*** DATASET ENTRIES Section Begins ***
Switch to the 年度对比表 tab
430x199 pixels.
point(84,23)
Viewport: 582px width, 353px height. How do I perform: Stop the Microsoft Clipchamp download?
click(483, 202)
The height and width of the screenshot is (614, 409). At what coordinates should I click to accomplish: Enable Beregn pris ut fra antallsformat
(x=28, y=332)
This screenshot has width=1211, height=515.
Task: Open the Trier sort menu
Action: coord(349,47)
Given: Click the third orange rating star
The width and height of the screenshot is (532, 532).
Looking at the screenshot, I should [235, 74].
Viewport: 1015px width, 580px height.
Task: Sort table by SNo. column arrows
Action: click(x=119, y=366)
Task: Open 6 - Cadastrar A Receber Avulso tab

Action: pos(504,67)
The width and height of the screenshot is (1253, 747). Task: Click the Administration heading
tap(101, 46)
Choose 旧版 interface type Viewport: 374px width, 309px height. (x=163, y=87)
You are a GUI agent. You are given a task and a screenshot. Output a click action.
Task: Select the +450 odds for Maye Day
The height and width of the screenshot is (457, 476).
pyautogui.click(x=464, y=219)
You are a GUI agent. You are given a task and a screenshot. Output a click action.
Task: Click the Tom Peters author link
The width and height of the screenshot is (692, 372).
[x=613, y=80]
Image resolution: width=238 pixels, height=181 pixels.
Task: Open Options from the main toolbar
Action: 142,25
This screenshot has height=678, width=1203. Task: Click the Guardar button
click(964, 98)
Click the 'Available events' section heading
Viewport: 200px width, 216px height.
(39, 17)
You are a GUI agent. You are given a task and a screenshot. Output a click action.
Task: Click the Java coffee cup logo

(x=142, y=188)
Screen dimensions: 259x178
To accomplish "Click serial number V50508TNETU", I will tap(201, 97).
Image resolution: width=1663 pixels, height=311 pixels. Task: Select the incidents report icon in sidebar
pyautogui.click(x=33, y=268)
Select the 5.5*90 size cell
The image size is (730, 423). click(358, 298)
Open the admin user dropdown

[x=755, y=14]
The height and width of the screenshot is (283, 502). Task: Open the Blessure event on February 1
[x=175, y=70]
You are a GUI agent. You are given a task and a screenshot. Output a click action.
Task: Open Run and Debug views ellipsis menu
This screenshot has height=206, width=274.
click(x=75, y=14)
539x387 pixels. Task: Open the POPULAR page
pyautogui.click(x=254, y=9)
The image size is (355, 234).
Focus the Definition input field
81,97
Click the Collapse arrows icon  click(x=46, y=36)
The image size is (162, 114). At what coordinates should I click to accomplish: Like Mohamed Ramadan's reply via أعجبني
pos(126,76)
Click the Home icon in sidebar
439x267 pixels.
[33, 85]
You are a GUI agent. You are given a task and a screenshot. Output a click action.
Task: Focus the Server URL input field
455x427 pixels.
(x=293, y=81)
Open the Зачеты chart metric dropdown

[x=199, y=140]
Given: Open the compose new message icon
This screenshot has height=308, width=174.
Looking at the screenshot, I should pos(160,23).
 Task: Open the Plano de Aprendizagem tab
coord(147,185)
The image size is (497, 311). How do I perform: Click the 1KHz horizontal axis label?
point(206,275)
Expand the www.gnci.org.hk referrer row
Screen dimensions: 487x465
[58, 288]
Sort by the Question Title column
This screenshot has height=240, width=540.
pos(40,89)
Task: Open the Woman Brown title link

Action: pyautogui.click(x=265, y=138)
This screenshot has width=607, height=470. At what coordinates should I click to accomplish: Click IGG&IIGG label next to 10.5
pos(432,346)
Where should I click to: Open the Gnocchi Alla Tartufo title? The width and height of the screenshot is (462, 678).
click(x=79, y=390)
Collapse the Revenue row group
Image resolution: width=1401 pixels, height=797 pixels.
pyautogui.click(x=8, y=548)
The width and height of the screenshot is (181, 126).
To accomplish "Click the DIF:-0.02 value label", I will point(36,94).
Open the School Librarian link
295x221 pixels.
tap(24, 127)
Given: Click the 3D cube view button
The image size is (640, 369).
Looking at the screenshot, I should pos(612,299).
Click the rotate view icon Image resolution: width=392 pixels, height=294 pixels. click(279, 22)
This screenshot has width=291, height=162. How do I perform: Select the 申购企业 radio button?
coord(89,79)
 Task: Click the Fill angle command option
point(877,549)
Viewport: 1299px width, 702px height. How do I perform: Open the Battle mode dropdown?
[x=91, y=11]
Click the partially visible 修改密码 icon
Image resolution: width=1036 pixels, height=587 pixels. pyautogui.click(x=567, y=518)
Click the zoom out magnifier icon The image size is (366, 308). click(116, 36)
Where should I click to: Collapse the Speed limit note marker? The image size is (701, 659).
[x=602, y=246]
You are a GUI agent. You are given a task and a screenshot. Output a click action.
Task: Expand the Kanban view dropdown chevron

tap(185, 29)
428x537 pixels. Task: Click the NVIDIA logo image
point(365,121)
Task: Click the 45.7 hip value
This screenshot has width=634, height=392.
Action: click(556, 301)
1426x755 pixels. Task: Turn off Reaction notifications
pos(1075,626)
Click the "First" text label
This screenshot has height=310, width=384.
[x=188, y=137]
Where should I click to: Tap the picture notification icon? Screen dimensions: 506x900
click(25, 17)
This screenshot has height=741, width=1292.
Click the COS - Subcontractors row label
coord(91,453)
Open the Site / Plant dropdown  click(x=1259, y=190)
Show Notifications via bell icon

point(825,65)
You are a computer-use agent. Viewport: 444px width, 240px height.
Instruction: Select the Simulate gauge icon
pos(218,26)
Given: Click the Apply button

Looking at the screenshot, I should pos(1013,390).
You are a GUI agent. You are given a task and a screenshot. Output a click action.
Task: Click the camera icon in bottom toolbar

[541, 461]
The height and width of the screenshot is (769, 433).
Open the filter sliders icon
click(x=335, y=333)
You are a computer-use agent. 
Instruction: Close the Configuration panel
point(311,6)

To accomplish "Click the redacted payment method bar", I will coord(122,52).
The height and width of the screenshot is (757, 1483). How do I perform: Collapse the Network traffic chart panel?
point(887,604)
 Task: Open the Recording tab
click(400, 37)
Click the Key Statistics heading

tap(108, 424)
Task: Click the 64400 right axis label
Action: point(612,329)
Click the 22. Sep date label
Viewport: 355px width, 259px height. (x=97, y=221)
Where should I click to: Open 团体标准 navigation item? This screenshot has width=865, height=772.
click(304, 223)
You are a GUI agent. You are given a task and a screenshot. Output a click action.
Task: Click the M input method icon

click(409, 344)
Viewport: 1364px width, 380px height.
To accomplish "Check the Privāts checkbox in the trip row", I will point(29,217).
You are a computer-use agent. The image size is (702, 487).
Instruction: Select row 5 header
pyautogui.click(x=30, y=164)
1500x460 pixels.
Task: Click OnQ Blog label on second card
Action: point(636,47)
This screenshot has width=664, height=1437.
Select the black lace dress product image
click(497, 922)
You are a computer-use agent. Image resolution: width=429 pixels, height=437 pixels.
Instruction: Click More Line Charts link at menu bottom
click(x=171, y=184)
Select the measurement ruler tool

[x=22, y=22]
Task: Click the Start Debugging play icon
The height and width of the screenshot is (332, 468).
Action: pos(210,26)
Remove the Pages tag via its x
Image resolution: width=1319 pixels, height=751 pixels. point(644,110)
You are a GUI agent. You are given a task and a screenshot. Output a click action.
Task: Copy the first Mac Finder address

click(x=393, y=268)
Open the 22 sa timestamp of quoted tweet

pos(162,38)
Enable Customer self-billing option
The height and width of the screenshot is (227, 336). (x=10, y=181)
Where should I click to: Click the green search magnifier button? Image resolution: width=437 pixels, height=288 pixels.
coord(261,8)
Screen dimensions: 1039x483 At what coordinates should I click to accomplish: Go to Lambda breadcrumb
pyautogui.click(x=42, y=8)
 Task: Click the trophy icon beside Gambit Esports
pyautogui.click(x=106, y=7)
*** DATASET ENTRIES Section Ends ***
▸ **TASK GOAL**: Search the entries for the string "computer" and copy each line where it occurs.

▸ **ANSWER SECTION**:
You are a computer-use agent. Viewport: 444px width, 240px height.
You are a computer-use agent. 
You are a computer-use agent. The image size is (702, 487).
You are a computer-use agent. Image resolution: width=429 pixels, height=437 pixels.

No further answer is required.